## What to do
The text below on persistent hyperplastic primary vitreous cites several findings as evidence that the anterior segment may be involved. List all of them.

## Passage provided

----

Persistent Hyperplastic Primary Vitreous

Clinical Characteristics
Ocular Features: 

Persistence and hyperplasia of the embryonic vitreous in most individuals results in significant ocular morbidity.  It results from a transcription factor deficiency in retinal ganglion cells which in turn negatively impacts development of the retinal vasculature.  As a consequence, the fetal hyaloid vasculature fails to regress and its persistence leads to a retrolental mass.

PHPV usually occurs unilaterally and affected eyes are generally blind from birth. Leukocoria secondary to the presence of a retrolental fibrovascular stalk is easily visible.  Nystagmus is frequently present and some patients have microphthalmos. The anterior segment may also be involved as evidenced by the presence of peripheral anterior synechiae, corneal opacities, cataracts, and glaucoma.  Contracture of the retrolental tissue In the posterior chamber results in the ciliary processes being pulled centrally and can lead to hemorrhage and retinal detachment. 

The clinical manifestations can make it difficult to distinguish from Norrie disease.

Systemic Features: 

No consistent systemic signs have been reported in PHPV individuals.

----

## Given information

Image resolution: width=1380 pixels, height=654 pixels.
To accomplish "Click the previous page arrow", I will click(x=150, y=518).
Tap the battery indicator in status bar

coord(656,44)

----

## Problem solution
Peripheral anterior synechiae, corneal opacities, cataracts, and glaucoma.